Proposal: `Pair` iterator to create tables with keys and to implement groupby/groupreduce #139

piever · 2018-03-23T16:14:46Z

I've thought more about how to implement all the various IndexedTables operations in an "iterator" way, and it seems to me that collect_columns is not quite sufficient as most operations will be iterating both keys and values. Even for map it would be nice to have a way to denote that some columns of the output will be primary.

Here is my proposal:

Special case collect_columns to the case where the eltype is Pair{T1, T2} where {T1<:Tup, T2}, which would be collected as a Pair of Columns (or a Pair of Columns and Array if T2 is not a Tup. This is not too hard to do, one just needs to overload Base.setindex!, Base.push!, Base.eltype for Pair{<:Columns, <:Any} (which I hope is not type piracy as we own Columns)
If necessary, add some methods convert(::NextTable, ::Pair{<:Columns, <:Any}) and convert(::NDSparse, ::Pair{<:Columns, <:Any})
Reimplement groupby, groupreduce and join using iterators of Pairs of Tup and collect_columns
In map accept functions that return Pair of Tup, in which case collect as table with primary keys
In the table(iterator) constructor, accept iterators that iterate Pair of Tup, in which case collect as table with primary keys

The text was updated successfully, but these errors were encountered:

davidanthoff · 2018-03-23T19:46:25Z

Yeeeesss! I was just going to suggest this a couple of days ago (again, actually, see queryverse/IterableTables.jl#26, which I believe is the same idea?).
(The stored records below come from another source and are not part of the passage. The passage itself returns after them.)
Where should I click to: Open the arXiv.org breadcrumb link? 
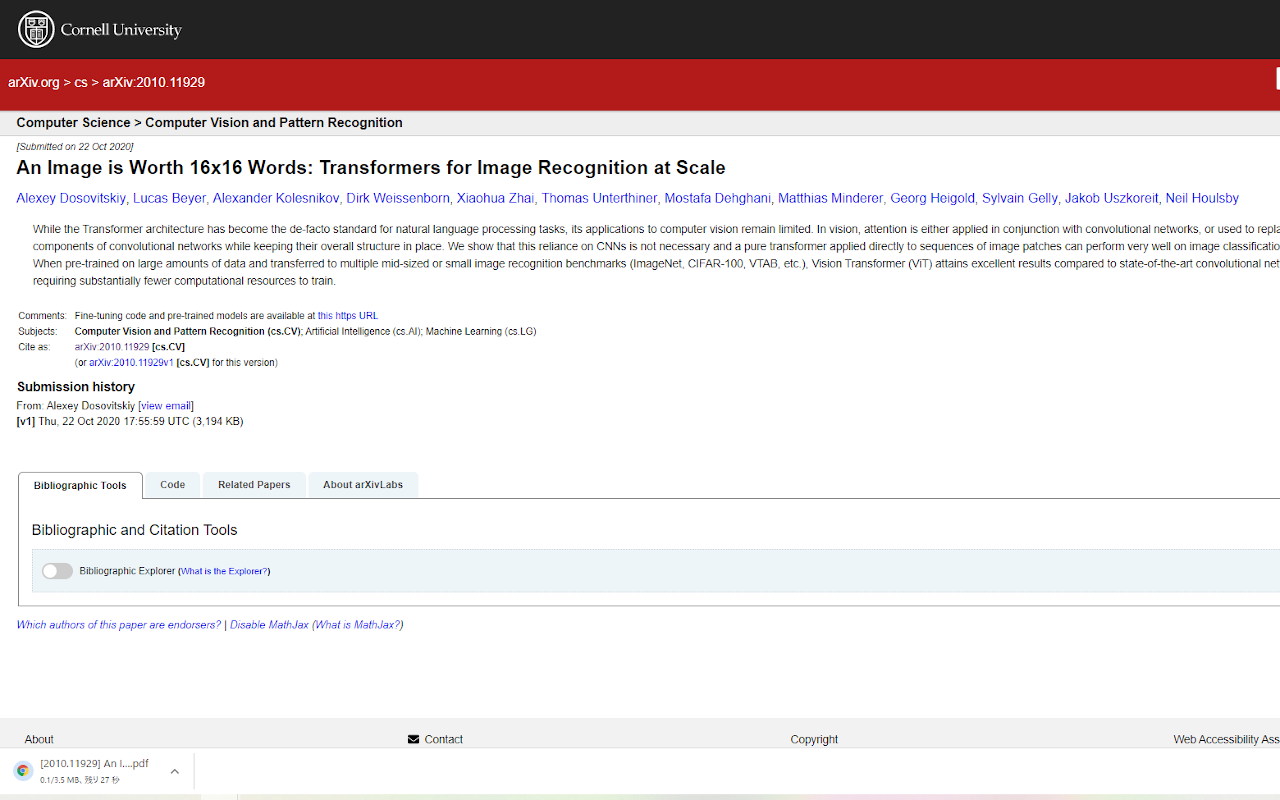coord(34,82)
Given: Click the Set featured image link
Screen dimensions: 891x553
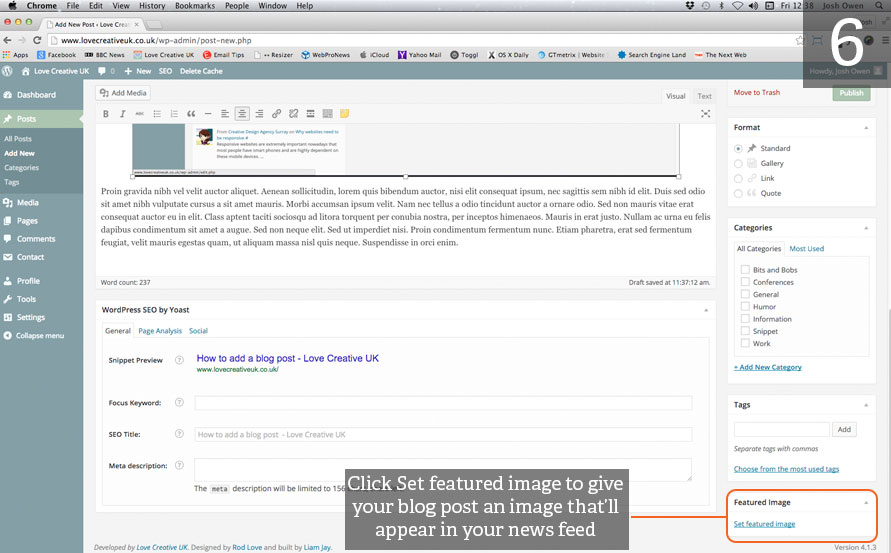Looking at the screenshot, I should coord(764,524).
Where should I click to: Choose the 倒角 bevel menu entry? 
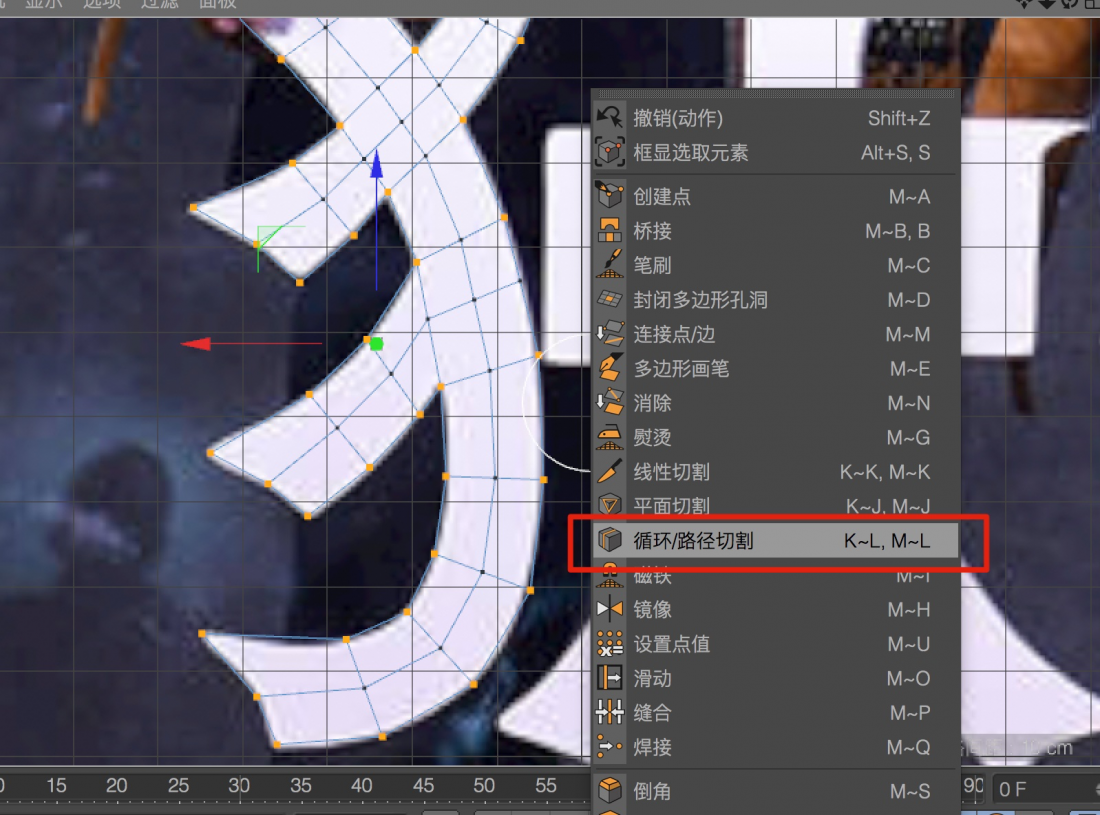tap(652, 791)
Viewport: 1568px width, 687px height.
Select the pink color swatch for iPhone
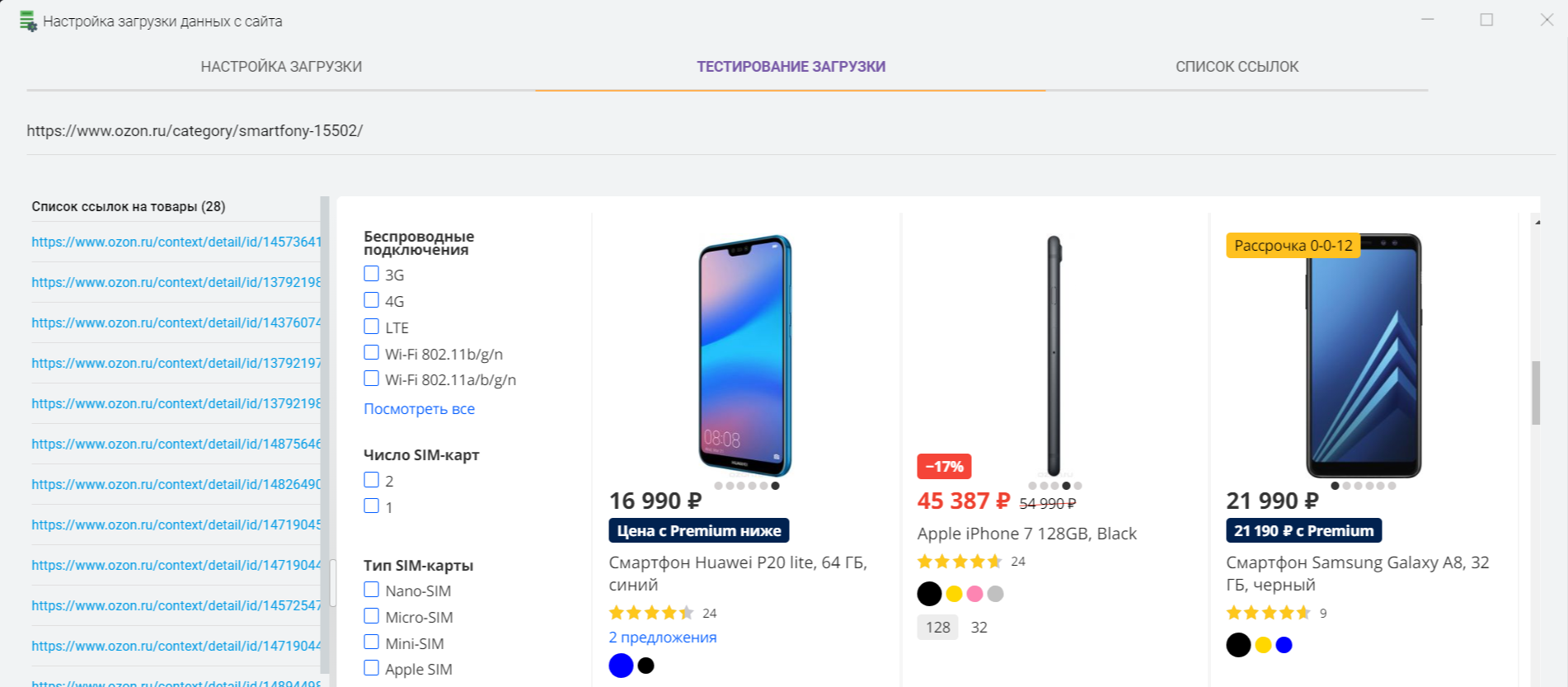click(x=974, y=594)
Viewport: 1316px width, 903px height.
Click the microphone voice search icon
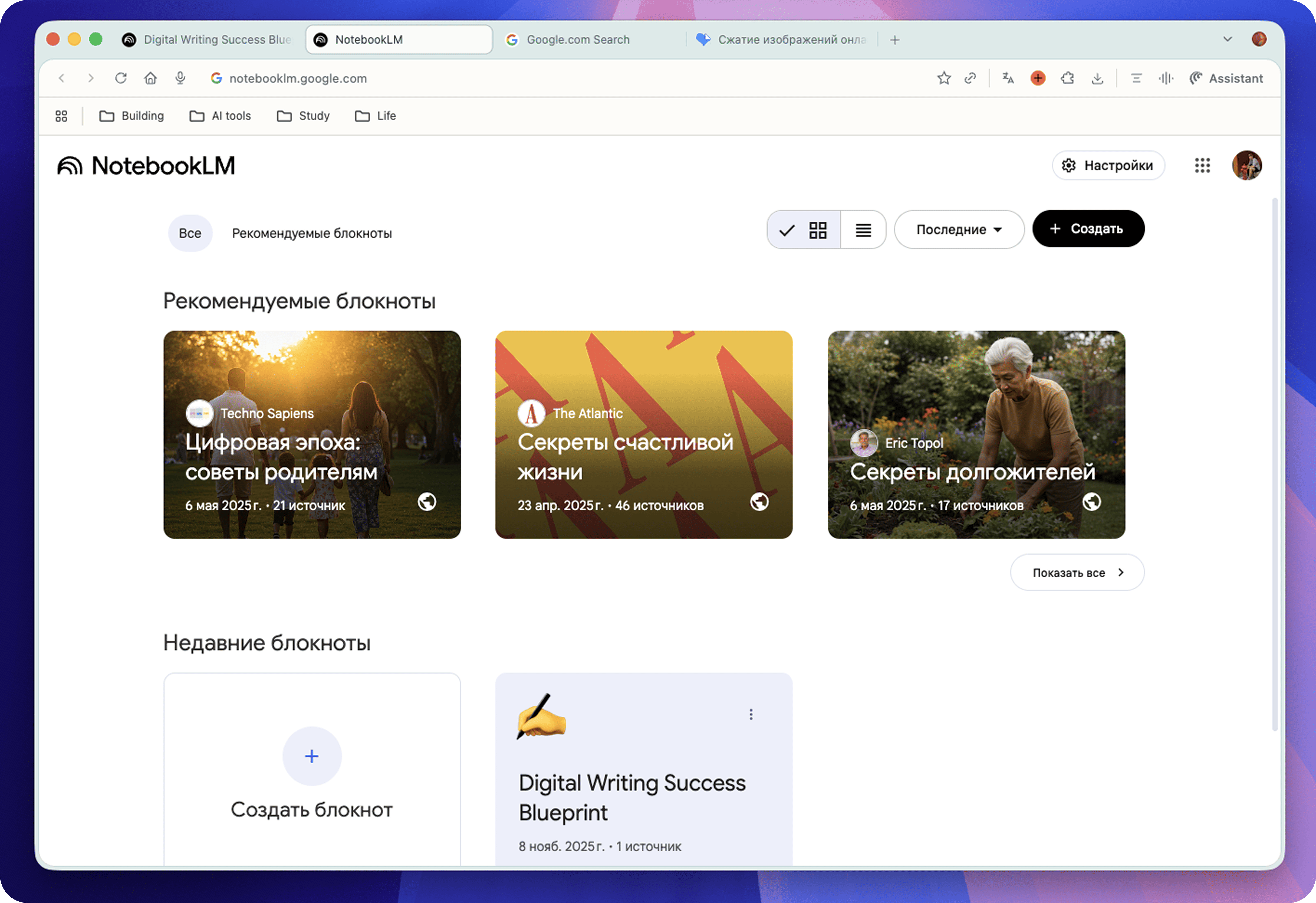pos(180,78)
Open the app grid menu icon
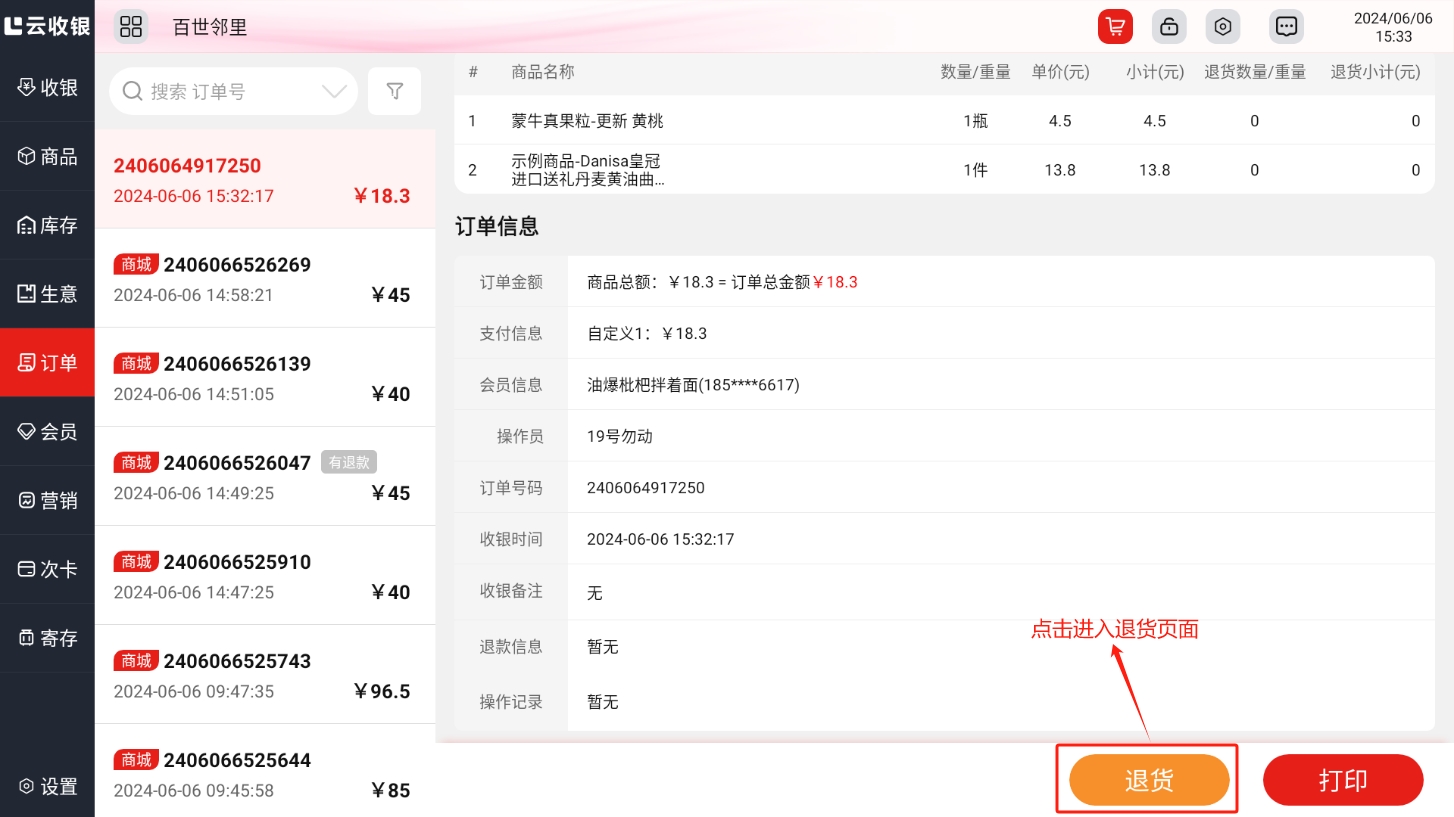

davidanthoff · 2018-03-24T03:07:24Z

Although, I think the iterators shouldn't return pairs, I think they should just continue to return named tuples, I think otherwise the syntax for most operations would get really weird. So I'm a huge fan of having collect style stuff accept pairs, but not to iterate pairs.

piever · 2018-03-24T10:59:19Z

Yes, that's the same as your issue from last year :)

I also agree that one should iterate NamedTuples, not pairs... In terms of implementation it may be useful to have a ColumnsPair object (though possibly not exported for now) that would iterate pairs and be used to collect this pairs, plus methods:

convert(NextTable, ColumnsPair)
convert(NDSparse, ColumnsPair)

that do not copy the data.

davidanthoff · 2018-03-25T02:39:45Z

Yes, that is a cool idea. Another option once 0.7 is out would be to have a custom row type that implements getproperty, so essentially behaves like a named tuple, but also contains information about indices. When you for example just filter, one could recover the index information from the iterated rows.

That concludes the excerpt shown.